• Stored items from a collection:
☆ ☆ ☆ ☆ ☆ ☆ ☆

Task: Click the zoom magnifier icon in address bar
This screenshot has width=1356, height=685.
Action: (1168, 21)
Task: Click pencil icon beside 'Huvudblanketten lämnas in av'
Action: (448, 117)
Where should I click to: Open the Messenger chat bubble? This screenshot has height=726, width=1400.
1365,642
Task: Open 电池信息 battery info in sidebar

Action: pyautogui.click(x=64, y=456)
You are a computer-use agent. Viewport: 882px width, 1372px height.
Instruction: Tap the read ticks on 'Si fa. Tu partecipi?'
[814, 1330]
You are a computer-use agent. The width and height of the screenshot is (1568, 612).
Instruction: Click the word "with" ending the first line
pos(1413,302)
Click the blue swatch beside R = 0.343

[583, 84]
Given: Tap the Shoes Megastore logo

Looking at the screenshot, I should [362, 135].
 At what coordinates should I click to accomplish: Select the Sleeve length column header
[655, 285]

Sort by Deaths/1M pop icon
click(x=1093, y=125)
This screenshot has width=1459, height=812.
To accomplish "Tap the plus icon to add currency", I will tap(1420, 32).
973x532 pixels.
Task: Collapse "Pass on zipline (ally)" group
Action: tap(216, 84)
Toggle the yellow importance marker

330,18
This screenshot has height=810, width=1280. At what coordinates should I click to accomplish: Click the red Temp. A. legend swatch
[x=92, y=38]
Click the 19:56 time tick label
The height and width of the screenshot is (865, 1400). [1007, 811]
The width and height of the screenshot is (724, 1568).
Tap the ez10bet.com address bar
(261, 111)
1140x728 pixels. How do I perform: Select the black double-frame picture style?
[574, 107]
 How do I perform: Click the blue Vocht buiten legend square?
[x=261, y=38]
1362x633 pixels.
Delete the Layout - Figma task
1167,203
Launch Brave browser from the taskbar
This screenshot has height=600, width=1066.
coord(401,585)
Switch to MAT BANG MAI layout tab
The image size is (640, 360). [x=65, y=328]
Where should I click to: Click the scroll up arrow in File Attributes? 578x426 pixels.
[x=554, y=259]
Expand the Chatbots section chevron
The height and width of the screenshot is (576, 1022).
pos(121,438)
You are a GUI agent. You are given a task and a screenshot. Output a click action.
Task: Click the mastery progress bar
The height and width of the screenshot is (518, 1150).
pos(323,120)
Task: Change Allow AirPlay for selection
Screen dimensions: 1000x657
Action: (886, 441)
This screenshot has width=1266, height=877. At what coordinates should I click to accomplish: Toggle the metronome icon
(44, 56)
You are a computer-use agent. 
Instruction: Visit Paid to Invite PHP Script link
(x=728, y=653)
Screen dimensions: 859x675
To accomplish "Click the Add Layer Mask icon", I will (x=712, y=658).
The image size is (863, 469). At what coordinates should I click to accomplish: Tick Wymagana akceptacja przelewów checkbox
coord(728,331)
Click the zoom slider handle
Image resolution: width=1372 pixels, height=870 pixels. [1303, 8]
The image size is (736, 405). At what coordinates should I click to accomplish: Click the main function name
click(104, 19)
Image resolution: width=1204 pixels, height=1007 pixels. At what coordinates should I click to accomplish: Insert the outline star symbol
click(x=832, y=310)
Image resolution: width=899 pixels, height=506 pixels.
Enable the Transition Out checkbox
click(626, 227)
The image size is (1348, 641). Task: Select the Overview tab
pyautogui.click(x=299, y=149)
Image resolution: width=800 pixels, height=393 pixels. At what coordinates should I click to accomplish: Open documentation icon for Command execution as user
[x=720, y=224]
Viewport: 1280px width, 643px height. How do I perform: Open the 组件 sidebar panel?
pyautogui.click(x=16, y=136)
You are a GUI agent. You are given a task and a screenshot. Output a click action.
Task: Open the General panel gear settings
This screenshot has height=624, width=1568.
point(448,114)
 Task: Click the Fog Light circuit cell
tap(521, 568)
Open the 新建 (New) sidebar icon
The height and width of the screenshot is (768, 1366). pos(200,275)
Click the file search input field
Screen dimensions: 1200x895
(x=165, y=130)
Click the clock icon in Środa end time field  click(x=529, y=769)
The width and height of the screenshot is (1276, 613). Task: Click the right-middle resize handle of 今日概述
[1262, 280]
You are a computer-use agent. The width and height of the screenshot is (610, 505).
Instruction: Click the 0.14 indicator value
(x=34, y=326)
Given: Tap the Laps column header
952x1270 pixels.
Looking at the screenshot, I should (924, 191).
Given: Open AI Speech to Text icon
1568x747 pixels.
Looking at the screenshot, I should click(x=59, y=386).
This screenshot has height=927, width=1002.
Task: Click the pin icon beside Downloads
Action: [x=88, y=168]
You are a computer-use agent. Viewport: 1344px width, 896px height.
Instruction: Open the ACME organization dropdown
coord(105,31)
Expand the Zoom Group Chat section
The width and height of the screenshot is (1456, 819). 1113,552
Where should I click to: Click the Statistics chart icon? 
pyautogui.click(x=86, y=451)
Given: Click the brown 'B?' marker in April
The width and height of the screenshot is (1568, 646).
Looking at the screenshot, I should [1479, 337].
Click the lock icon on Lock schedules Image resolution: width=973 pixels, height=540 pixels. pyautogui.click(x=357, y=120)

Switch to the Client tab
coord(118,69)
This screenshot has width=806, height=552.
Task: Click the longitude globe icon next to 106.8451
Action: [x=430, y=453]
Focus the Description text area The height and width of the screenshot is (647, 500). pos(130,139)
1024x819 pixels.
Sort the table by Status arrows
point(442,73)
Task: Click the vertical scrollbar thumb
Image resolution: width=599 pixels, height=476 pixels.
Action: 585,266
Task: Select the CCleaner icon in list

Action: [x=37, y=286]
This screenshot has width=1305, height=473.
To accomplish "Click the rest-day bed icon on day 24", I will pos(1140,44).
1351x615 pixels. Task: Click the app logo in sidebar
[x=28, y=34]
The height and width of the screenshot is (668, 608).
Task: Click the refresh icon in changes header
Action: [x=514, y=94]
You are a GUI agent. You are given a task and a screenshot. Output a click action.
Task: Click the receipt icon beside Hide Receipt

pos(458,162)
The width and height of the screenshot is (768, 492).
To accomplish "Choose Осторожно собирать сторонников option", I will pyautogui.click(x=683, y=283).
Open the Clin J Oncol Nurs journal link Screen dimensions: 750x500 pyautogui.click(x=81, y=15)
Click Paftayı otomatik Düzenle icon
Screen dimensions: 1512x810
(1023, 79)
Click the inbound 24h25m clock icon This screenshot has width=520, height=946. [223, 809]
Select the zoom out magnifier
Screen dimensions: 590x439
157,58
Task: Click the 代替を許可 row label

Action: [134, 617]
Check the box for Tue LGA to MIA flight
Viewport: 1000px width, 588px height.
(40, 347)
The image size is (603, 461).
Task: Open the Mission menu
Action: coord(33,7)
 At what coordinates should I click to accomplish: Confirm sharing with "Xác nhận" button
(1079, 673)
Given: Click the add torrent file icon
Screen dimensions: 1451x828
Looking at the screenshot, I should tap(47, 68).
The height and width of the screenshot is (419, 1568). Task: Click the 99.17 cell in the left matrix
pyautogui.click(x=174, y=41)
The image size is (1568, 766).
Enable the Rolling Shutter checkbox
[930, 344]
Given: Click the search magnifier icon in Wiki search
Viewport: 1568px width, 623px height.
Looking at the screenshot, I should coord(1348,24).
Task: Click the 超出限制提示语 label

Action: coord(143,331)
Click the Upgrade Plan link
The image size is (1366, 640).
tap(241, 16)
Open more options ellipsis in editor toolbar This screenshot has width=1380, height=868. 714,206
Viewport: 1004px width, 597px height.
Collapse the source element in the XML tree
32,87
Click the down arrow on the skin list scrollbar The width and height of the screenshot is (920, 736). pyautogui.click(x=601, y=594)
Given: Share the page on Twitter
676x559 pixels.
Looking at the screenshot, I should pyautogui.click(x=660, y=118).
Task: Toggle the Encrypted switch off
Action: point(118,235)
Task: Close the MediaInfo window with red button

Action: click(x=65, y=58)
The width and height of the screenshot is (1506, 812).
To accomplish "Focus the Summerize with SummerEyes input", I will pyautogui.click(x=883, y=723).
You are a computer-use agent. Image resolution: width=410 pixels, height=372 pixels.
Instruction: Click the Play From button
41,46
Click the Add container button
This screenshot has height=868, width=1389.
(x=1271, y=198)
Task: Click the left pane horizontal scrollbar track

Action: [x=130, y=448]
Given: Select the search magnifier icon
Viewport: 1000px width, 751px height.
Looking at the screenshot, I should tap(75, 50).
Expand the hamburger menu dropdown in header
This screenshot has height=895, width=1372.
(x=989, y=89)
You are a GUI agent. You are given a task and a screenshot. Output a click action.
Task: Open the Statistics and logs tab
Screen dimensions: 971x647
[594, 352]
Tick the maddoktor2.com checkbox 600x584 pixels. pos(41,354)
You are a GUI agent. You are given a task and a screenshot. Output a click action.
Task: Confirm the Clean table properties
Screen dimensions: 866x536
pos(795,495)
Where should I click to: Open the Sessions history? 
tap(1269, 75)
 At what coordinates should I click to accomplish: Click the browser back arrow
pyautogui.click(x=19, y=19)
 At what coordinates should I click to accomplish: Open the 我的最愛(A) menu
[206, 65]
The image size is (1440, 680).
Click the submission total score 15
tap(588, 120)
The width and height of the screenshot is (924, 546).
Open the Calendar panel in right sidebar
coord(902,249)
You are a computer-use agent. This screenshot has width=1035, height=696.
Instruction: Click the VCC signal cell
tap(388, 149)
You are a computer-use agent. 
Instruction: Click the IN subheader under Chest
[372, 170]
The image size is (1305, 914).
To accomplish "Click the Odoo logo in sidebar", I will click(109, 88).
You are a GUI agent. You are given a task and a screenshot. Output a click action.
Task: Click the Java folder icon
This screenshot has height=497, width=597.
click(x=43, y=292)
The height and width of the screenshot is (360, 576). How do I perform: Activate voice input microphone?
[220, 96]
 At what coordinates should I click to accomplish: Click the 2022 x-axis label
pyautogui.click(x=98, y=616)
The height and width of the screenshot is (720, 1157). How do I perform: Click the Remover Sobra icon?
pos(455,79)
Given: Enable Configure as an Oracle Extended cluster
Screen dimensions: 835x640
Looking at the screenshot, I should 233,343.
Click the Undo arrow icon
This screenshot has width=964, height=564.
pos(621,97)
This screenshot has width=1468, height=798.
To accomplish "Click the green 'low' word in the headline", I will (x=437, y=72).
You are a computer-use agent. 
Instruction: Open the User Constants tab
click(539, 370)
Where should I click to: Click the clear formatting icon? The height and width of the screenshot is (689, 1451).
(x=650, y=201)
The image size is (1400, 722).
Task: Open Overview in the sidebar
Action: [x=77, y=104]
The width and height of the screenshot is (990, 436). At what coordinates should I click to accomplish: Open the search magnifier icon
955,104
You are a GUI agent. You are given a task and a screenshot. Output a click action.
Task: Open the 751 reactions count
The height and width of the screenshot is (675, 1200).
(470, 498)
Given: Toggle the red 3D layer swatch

☆ ☆ ☆ ☆ ☆ ☆ ☆

• Exercise aim:
Go through the records above and copy every line with the word "field".

• Your response:
Click the file search input field
Click the clock icon in Środa end time field  click(x=529, y=769)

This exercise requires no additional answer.